In patients with AF, anticoagulant therapy is administered for prevention of thromboembolism.

  • Anticoagulant therapy is indicated according to the CHA2DS2-VA score.
Antithrombotic therapy and atrial fibrillation Class
For prevention of thromboembolism in AF, anticoagulant therapy (not antiplatelet therapy) is recommended. Anticoagulant therapy is indicated according to the CHA2DS2-VA score. I

In AF, thrombus most commonly develops in the left atrial appendage (LAA),

  • because the LAA is narrow and deep, resembling a “pouch” where blood stasis develops in AF.
    • The standard LAA volume is 5–10 ml; in AF 10–20 ml
  • The risk of thrombus formation can be calculated using the CHA2DS2-VA score.
  • The main problem is that this thrombus most commonly embolizes to the cerebral arteries and causes ischemic stroke.

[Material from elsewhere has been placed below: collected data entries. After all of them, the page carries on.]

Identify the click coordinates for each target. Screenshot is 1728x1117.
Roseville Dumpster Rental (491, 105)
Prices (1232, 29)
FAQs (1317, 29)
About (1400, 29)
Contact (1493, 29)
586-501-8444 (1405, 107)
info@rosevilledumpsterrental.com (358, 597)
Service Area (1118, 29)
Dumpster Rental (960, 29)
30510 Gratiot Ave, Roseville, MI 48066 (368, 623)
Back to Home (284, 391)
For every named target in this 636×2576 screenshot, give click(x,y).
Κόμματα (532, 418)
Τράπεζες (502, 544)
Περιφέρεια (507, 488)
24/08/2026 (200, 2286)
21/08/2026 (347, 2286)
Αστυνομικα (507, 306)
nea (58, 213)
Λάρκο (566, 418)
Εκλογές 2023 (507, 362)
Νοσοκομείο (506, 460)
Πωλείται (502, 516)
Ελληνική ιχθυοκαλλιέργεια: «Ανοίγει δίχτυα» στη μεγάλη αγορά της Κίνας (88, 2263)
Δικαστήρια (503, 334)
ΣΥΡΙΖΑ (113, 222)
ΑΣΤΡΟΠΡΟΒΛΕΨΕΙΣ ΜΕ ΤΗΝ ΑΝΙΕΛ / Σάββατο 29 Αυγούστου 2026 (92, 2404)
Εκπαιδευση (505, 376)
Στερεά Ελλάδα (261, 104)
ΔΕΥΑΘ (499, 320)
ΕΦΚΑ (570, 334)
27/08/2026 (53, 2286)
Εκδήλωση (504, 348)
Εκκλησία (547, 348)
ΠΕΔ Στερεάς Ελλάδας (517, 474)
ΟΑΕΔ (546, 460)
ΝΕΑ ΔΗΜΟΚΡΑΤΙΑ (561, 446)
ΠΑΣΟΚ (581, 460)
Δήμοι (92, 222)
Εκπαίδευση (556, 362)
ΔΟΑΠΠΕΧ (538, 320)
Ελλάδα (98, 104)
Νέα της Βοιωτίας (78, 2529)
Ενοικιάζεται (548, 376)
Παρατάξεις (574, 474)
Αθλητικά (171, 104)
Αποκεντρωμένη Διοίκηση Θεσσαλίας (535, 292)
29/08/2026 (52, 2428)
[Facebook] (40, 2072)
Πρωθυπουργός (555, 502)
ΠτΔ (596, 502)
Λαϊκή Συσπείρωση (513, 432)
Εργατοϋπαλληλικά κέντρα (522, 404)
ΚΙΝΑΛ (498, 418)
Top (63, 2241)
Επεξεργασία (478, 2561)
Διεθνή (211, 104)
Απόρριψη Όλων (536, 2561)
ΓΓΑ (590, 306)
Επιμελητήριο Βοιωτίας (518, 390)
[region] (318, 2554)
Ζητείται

The right atrial appendage is wide and shallow,

  • therefore blood stasis in AF in this appendage is minimal.
  • The risk of thrombus formation in the right atrial appendage in AF is <1%.
  • However, this thrombus embolizes to the lungs, which does not have such fatal consequences.

Paradoxical embolization is a rare situation in which a thrombus or embolus from the right side of the heart passes into the systemic circulation through an intra-/extracardiac defect:

  • Patent foramen ovale
    • Present in 25% of the population
  • Ventricular septal defect
    • Present in 30–60% of patients with congenital heart disease (which affects 1/1000 people)
  • Atrial septal defect
    • Present in 10% of patients with congenital heart disease (which affects 1/1000 people)
  • Pulmonary arteriovenous malformation (a connection between the pulmonary artery and pulmonary veins in the left atrium)
    • Present in 2/100 000 people

In paradoxical embolization, ischemic stroke may occur in AF,

  • and the thrombus may not originate from the left atrial appendage but from the venous system of the lower extremities.
  • These are very rare situations.

These guidelines are unofficial and do not represent formal guidelines issued by any professional cardiology society. They are intended for educational and informational purposes only.